Selected text:
━━━━━━━━━━━━━━━━━━━━━━━━━━━━━━

In addition, in order to achieve the great multiband conversion capability covering the visible band, it is necessary to design and select the appropriate size for the material. At the same time, the multiband metalenses consisting of high refractive index dielectric nanofins, especially, high aspect ratio organizations, have substantial potential to replace the conventional hulking lens. Accurate and stable fabrication of the structures is essential to achieving active multiband metalenses, but the nanofabrication limitations also impede the commercial applications of the metalenses.

In this work, an active multiband varifocal dielectric metalens (VDM) based on OAMs are realized by disposing of titanium oxide (TiO₂) nanofins. This optical multiplexing uses the physical properties of vortex beams that carry independent OAM channels to selectively address and decode the incident light. The TiO₂ have high refractive index n, and so it is extremely suitable uses in visible light to introduce a proper forward scattering phase at defined positions along the interface. The selected size meets the requirements of 532 nm and 633 nm with both conversion efficiencies of about 50% by digital simulation of the finite-element difference time-domain (FDTD) method. Due to the subwavelength sizes being smaller than the diffraction limit of photolithography, electron beam lithography (EBL) is widely used to fabricate the nanofins. The TiO₂ configurations are fabricated by atomic layer deposition (ALD) on a transparent quartz (SiO₂) substrate, which ensures the nanofins with the dense and smooth texture. As-formed VDM have the 0.5 mm diameter consisting of more than 1.6 million nanofins with an ultrahigh aspect ratio of 10.7, demonstrating the ability and feasibility of large-area fabrication. Experimental demonstration of VDM verifies great focusing spots at pre-design locations and the doughnut-shaped light intensity distributions. Simultaneously, four focal lengths are switched from 5 mm to 35 mm by changing the OAMs carried by the incident vortex source. By adjusting the wavelength of the incidence, the VDM will modulate the electromagnetic wave to dedicate the focus at adjacent positions, which demonstrates the multiband working capability. Therefore, our approach in this work will provide real opportunities for active multiband varifocal of metalenses, which is expected to apply to the fields of 3D imaging, integrated optics and vortex optics.

━━━━━━━━━━━━━━━━━━━━━━━━━━━━━━

Task item: Extend the passage on the TiO₂ varifocal metalens, picking up after its final sentence.

Extracted material:
━━━━━━━━━━━━━━━━━━━━━━━━━━━━━━

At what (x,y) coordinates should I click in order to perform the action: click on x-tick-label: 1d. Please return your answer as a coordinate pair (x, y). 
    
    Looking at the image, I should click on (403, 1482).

━━━━━━━━━━━━━━━━━━━━━━━━━━━━━━

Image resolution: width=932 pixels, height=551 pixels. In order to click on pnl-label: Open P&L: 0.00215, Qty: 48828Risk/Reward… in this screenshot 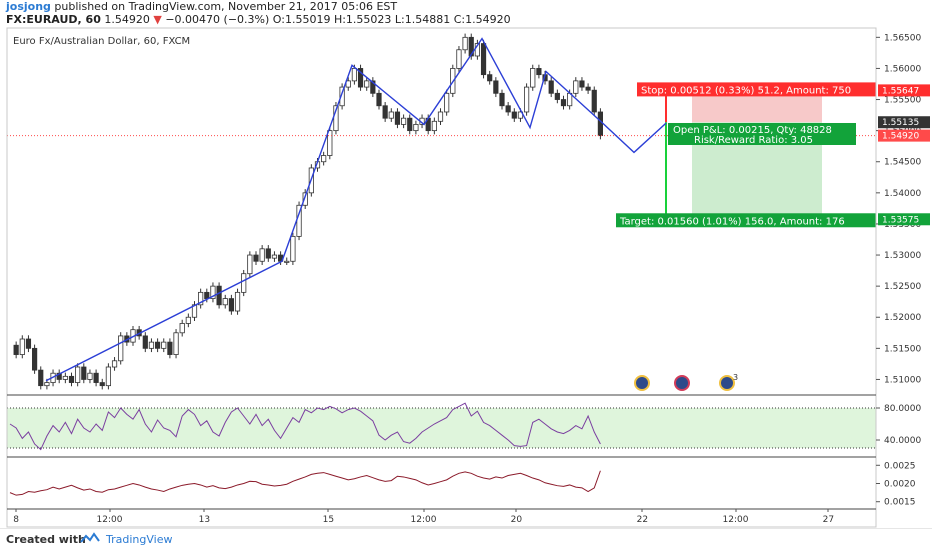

━━━━━━━━━━━━━━━━━━━━━━━━━━━━━━

Output of the exercise:
Results and discussion

The design methodology and simulations of VDM

The VDM consists of TiO₂ nanofins with different rotation angles, which are used to modulate the PB phase of the incidence. As shown in Fig. 1a, different circles are allocated in certain methods to decode vortex beams with different OAMs. The four focuses can be observed from the transmitted side, and the focal position is on the z axis with the VDM center as the origin of the coordinate axis. In order to select suitable feature sizes of the nanofin, finite difference time domain (FDTD) simulations were applied to calculate the cross-polarized transmission of nanofins. Figure 1b exhibits the dimension diagram of unit nanofin with height H = 900 nm, length L = 178 nm, and wide W = 84 nm, which also indicates the arrangement of the x-y coordinate plane. According to Jones matrix, the cross-polarized components of the transmitted wave will carry PB phase, which equals to φ = +2θ, where ‘φ’ and ‘+’ represent the value of PB phase and the sign of the phase shift for LCP incidence, θ represents to the rotation angle. The nanofin can be modulated to cover 2π phase by its own rotation, as shown in the right illustration in Fig. 1b. It also shows that the relationships between the modulated phase and the rotation angle of the nanofin, where the phase changes are nearly twice of rotation angle for both 532 nm and 633 nm incidence. While the transmission conversion efficiency of the nanofin is also displayed, which can reach 84.2% at 532 nm and 84.3% 633 nm for left circular polarization (LCP) incidence in simulation. The configuration based on the rotation angle θ can realize the selection and control of OAMs. The VDM combined with the abilities of focal lens and spatial phase plate, which can decode the OAMs and focus to several points. Thus, the phase shifts of designed VDM can be calculated by following expression:

$$\varphi \left(r\right)\,=\,\frac{2{{\pi}}}{\lambda }\left(f-\sqrt{{r}^{2}+{f}^{2}}\right)+l\,{\cdot }\,{{{{{\rm{theta}}}}}}\left(x,y\right)$$

(1)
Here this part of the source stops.